Un scandale du bas en haut de l’appareil d’État
Lyhanna, 11 ans, a disparu le 29 mai dans le Gers, victime d’un prédateur récidiviste. Son corps sans vie a été retrouvé quelques jours plus tard sur une exploitation agricole, victime de Jérôme Barella, un pédocriminel couvert depuis des années par la justice et la police. Ce scandale d’État s’aggrave de jour en jour. On fait le point.
Plusieurs mois avant l’assassinat de Lyhanna, Jérôme Barella avait été signalé à plusieurs reprises à la police française par le NCMEC – National Center for Missing and Exploited Children – un organisme basé aux USA, chargé de lutter contre la pédocriminalité internationale, qui repère des prédateurs sur internet. L’Ofmin, l’office de la police judiciaire chargé de la lutte contre les violences sexuelles aux mineurs, a donc reçu plusieurs alertes venues des USA à propos de Barella, et n’a rien fait.
Ces alertes venues de l’autre côté de l’Atlantique s’ajoutent au fait que le mis en cause est un pédocriminel notoire, déjà visé par plusieurs plaintes. Il était même considéré comme suspect par des parents de son village, alors qu’il organisait des «soirées pyjama» chez lui. Barella était visé par pas moins de neuf procédures, dont la première remonte à 2017. Il a travaillé dans plusieurs établissements scolaires autour de chez lui.

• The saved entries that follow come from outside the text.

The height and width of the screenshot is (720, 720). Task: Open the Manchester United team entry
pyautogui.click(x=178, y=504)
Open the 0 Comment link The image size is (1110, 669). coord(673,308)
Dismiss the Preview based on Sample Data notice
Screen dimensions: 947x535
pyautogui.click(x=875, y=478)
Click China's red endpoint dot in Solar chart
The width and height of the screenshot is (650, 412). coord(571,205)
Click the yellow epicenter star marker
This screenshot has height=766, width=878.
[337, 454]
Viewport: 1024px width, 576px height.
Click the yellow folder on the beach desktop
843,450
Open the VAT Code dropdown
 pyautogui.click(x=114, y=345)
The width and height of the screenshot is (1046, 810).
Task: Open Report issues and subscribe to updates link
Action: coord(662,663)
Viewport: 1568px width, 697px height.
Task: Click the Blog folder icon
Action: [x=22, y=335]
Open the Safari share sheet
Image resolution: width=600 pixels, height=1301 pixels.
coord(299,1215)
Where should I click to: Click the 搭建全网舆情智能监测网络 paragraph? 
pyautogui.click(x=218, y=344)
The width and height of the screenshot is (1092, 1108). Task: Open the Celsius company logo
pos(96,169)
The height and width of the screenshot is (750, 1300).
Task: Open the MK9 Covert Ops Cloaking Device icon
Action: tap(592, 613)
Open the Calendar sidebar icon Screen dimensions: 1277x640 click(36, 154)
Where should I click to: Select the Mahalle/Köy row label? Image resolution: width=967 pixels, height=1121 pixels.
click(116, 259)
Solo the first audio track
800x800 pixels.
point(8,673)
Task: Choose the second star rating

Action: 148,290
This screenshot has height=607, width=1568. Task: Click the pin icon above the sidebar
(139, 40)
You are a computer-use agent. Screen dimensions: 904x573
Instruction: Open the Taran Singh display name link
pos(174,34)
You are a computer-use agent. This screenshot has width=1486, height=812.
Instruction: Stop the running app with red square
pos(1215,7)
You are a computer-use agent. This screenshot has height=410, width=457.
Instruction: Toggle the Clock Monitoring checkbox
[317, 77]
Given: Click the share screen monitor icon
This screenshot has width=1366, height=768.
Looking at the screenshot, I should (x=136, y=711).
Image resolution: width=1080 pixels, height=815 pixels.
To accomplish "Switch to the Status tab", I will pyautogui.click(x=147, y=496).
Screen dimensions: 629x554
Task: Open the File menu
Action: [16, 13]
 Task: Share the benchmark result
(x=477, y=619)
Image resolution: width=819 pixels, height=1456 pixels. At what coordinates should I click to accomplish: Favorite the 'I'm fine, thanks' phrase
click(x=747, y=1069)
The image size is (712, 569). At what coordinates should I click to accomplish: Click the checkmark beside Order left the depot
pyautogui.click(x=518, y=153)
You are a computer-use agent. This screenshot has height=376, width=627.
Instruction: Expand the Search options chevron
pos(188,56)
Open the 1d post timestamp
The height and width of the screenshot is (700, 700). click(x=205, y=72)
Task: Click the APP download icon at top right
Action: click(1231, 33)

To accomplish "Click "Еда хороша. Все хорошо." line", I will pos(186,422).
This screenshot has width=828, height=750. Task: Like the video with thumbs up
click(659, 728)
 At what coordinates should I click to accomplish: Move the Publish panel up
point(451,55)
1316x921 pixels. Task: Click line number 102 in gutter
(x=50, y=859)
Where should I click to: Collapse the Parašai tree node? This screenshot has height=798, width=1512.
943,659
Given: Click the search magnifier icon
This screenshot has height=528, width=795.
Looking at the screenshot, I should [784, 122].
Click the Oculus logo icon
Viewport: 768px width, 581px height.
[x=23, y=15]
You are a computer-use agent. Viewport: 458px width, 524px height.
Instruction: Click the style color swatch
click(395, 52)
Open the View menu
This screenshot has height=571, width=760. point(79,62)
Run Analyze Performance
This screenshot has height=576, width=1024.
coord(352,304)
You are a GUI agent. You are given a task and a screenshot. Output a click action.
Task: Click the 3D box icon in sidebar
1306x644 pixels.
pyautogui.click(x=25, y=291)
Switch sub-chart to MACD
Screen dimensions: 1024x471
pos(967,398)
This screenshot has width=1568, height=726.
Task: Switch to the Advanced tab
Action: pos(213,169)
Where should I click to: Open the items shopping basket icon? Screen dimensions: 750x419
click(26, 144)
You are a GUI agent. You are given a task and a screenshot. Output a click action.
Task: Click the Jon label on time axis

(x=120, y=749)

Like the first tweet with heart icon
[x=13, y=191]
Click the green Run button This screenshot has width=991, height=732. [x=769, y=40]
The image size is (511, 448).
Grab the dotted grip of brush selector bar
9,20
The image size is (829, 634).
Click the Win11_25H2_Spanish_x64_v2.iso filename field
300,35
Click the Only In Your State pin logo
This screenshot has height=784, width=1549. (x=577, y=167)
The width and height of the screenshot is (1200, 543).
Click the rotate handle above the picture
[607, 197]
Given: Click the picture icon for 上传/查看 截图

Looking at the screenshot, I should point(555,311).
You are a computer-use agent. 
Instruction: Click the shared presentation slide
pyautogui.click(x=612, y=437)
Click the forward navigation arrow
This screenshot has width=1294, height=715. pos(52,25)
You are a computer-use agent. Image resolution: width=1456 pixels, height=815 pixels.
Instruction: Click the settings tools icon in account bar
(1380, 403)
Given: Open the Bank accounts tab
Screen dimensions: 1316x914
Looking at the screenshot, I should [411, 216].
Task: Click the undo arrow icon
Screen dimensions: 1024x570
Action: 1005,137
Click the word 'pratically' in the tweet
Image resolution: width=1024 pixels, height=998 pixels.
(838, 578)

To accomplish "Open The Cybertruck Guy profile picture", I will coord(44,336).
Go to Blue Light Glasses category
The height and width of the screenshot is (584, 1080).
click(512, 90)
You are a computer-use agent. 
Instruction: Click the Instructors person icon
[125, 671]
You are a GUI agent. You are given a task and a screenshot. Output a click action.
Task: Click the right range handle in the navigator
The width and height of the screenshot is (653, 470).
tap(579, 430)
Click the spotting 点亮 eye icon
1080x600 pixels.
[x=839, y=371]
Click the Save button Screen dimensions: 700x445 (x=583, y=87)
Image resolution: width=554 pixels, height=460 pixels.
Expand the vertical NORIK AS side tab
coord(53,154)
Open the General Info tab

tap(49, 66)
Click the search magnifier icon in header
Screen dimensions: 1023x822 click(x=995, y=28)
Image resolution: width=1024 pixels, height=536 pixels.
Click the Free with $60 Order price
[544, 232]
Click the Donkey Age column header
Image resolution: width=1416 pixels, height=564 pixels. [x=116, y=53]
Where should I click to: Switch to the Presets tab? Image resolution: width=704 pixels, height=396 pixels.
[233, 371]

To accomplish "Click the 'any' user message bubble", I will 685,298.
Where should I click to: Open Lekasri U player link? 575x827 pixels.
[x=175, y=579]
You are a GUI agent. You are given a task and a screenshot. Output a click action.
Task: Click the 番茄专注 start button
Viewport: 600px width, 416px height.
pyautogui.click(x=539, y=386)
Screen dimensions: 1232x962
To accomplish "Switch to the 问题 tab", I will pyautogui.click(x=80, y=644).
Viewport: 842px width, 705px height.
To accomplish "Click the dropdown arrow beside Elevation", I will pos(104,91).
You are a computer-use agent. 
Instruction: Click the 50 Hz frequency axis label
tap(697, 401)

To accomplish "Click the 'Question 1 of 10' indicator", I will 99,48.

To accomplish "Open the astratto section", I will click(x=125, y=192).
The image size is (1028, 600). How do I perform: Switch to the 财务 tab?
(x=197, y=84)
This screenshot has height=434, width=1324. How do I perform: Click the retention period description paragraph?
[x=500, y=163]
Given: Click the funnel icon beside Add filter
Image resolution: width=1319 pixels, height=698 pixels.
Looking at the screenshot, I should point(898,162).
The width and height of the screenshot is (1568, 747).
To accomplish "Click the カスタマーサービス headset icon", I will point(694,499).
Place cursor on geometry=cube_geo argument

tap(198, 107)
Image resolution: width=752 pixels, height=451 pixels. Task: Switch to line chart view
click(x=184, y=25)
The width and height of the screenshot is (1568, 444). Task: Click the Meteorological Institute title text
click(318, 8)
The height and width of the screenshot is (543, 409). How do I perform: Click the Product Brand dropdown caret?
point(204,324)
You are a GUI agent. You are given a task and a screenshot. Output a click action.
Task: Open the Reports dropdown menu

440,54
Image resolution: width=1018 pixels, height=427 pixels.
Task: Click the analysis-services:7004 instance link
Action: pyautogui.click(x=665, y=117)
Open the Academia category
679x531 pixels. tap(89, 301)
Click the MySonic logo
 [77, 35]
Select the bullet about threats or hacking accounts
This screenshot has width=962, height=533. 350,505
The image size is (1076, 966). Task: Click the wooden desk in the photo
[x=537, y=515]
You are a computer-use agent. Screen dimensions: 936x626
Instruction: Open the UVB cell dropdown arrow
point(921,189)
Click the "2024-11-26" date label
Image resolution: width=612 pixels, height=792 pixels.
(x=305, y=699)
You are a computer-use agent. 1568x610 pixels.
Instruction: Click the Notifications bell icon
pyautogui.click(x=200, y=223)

En 2022, c’est une plainte pour «viol d’une mineure de moins de 15 ans» qui le visait : il avait agressé une fillette de 7 ans deux ans plus tôt. Classement sans suite. En août 2025, nouvelle plainte : Rosa, âgée de 11 ans, a été violée par Jérôme Barella, sa mère porte plainte. Un an plus tard, ce prédateur d’une extrême dangerosité n’avait été ni convoqué, ni placé en garde à vue, ni auditionné. C’est parce qu’il a bénéficié de cette impunité totalement sidérante qu’il a pu voler la vie de Lyhanna.